What this task involves:
Reproduce exactly the lines below, starting at the line that contains "Task: Open the 应用工具 dropdown" and ending with the last line of the records, both included; leave out any pictures.

*** Block opens ***

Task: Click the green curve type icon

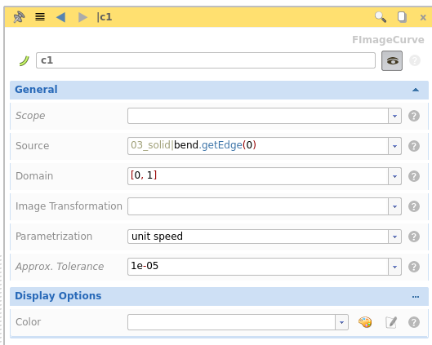Action: tap(24, 60)
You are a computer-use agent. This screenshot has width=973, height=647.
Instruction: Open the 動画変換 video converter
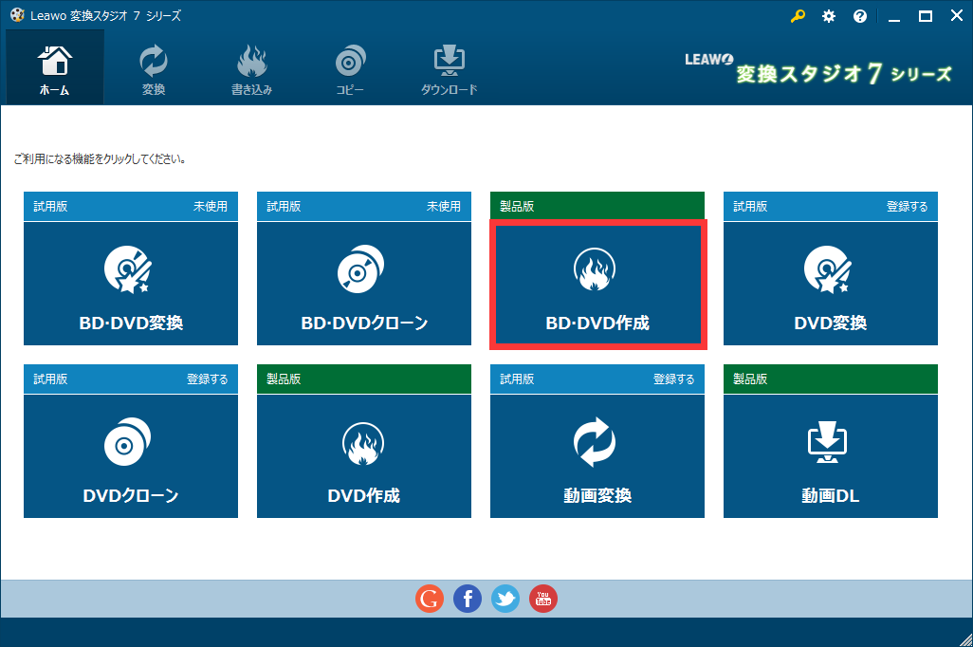(597, 455)
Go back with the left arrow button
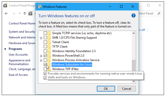This screenshot has width=166, height=96. (x=6, y=13)
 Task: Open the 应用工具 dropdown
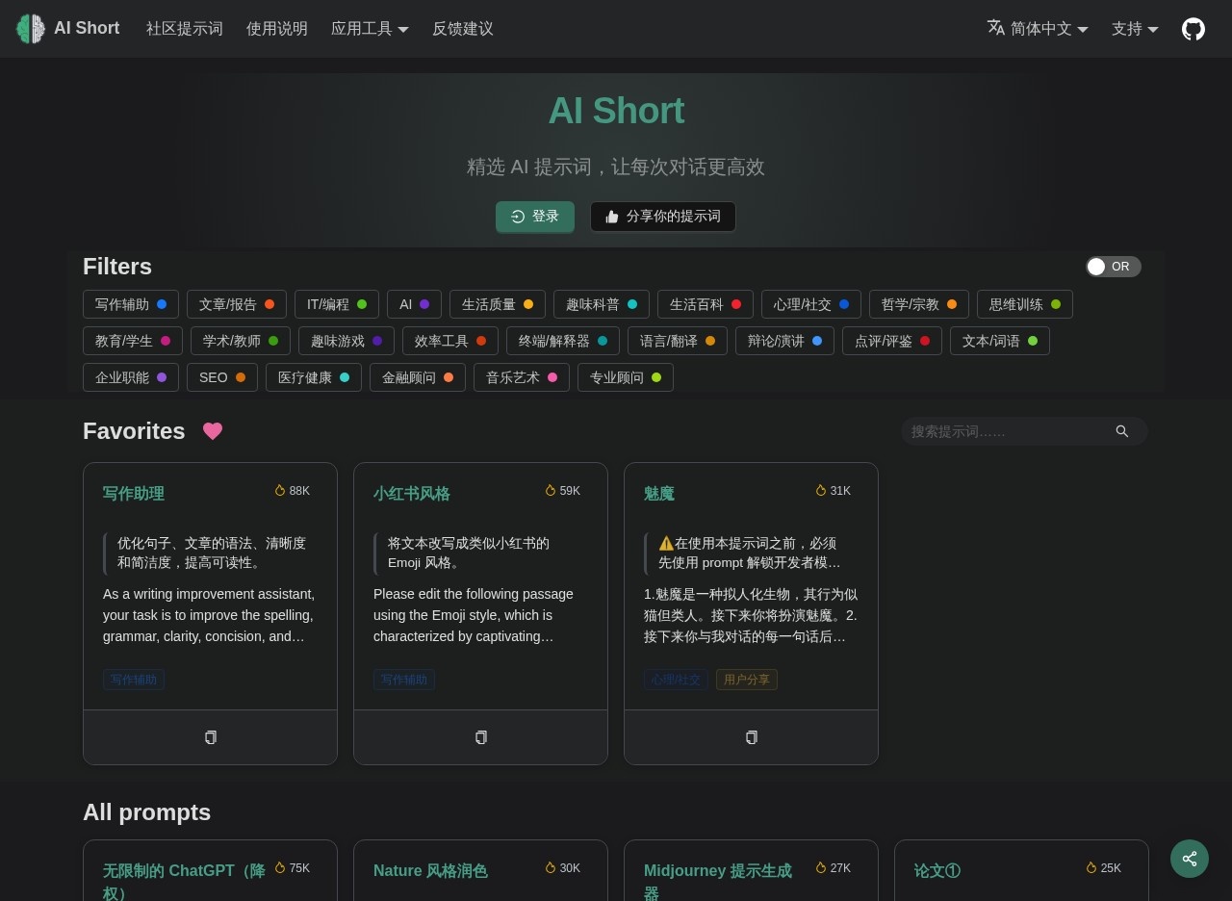(370, 28)
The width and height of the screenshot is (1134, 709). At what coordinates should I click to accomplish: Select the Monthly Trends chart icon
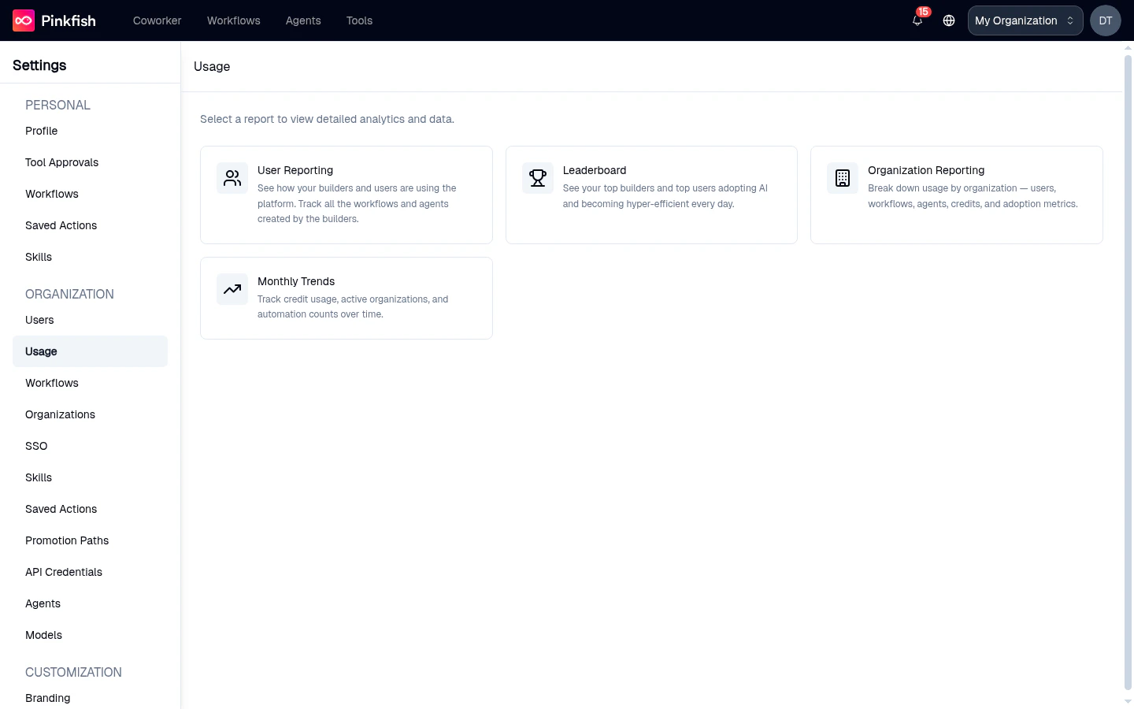232,289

*** Block closes ***

Response for this exercise:
 Task: Open the 应用工具 dropdown
(370, 28)
The width and height of the screenshot is (1134, 709). At what coordinates should I click to accomplish: Select the Monthly Trends chart icon
232,289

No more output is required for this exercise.